The Case for Passive Investing

For most individual investors, trying to beat the market through stock-picking is a losing game over the long run. That's why index funds and exchange-traded funds (ETFs) have become the foundation of smart, low-cost investing. Both track a market index — but they work slightly differently, and understanding those differences can help you make a more informed choice.

What Is an Index Fund?

An index fund is a type of mutual fund that tracks a specific market index, such as the S&P 500 or the Total Stock Market. You buy shares directly from the fund company (like Vanguard or Fidelity) at the end of each trading day at the net asset value (NAV) price.

  • Priced once per day after markets close
  • Often has minimum investment requirements (though many now start at $1)
  • Automatically reinvests dividends
  • Best suited for long-term, set-and-forget investing

What Is an ETF?

An ETF (Exchange-Traded Fund) also tracks an index, but it trades on a stock exchange just like an individual stock.
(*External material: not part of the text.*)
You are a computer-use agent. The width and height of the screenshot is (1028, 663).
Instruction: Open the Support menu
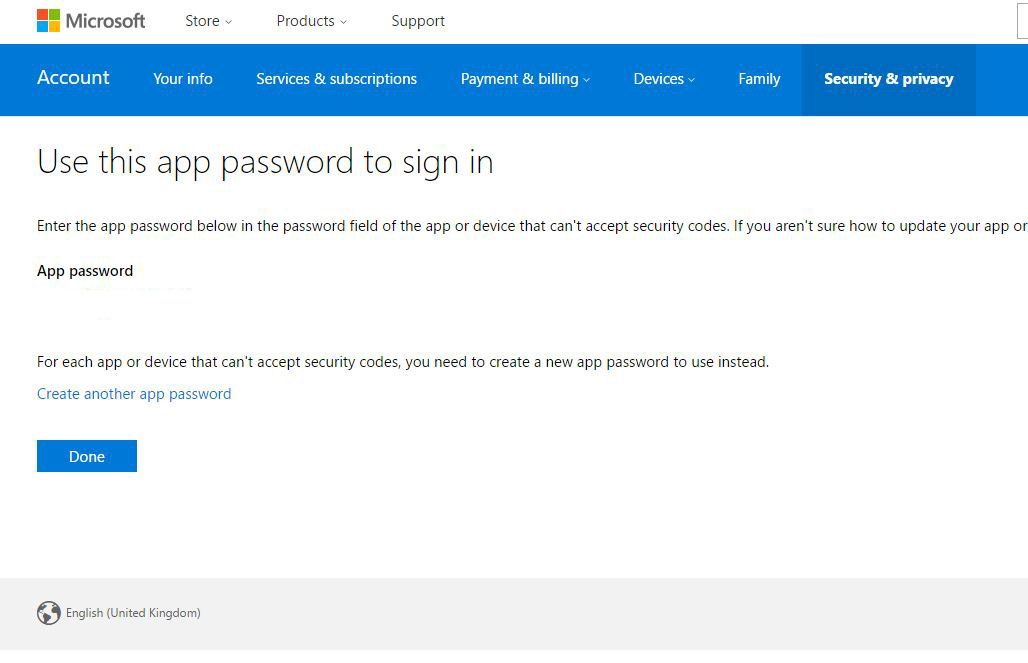(418, 20)
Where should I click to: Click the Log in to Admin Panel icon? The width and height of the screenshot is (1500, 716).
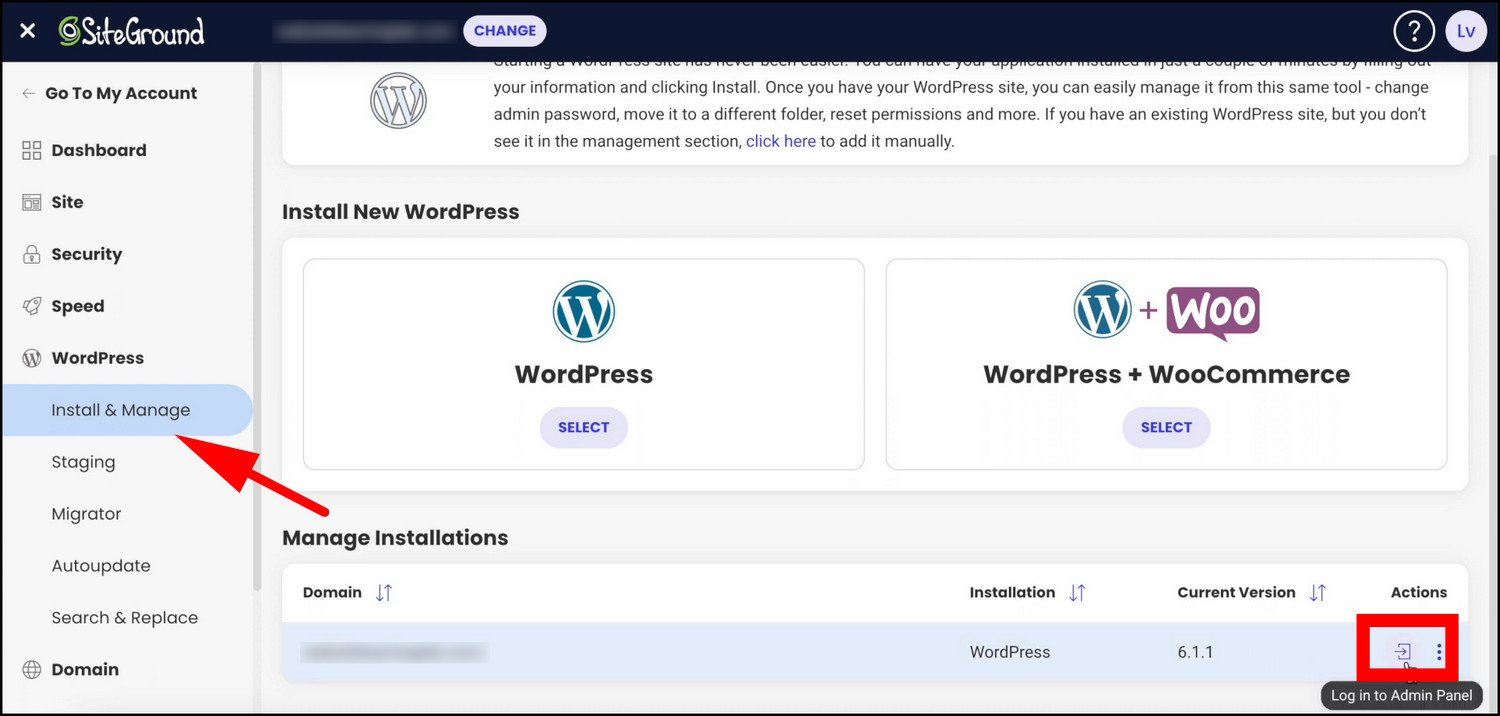(1402, 652)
You can buy and sell ETF shares throughout the trading day at market prices.

  • Traded on exchanges in real time
  • No minimum investment beyond one share (or even fractional shares)
  • Slightly more tax-efficient in taxable accounts
  • Requires a brokerage account to purchase

Side-by-Side Comparison

Feature Index Fund ETF
Trading End of day (NAV) Throughout the day
Minimum investment Varies ($0–$3,000+) Price of one share
Tax efficiency Good Slightly better
Expense ratios Very low Very low
Auto-investing Easy to automate Requires manual purchase

Which One Is Right for You?

Choose an index fund if: you want to automate contributions (like $200/month into your 401k or IRA), you're investing in a tax-advantaged account, and you prefer simplicity over flexibility.
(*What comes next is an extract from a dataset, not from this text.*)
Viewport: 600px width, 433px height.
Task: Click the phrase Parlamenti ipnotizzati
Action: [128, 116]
Choose an ETF if: you're investing in a taxable brokerage account, you want intraday flexibility, or you're starting with a small amount and there's no minimum investment required.

The Bottom Line

In practice, the differences between index funds and ETFs are minor for most long-term investors. What matters far more is which index you're tracking, the expense ratio (lower is better), and — most importantly — that you actually start investing and stay consistent over time.

Both are excellent tools for building wealth. Pick one, keep costs low, and let compounding do the heavy lifting.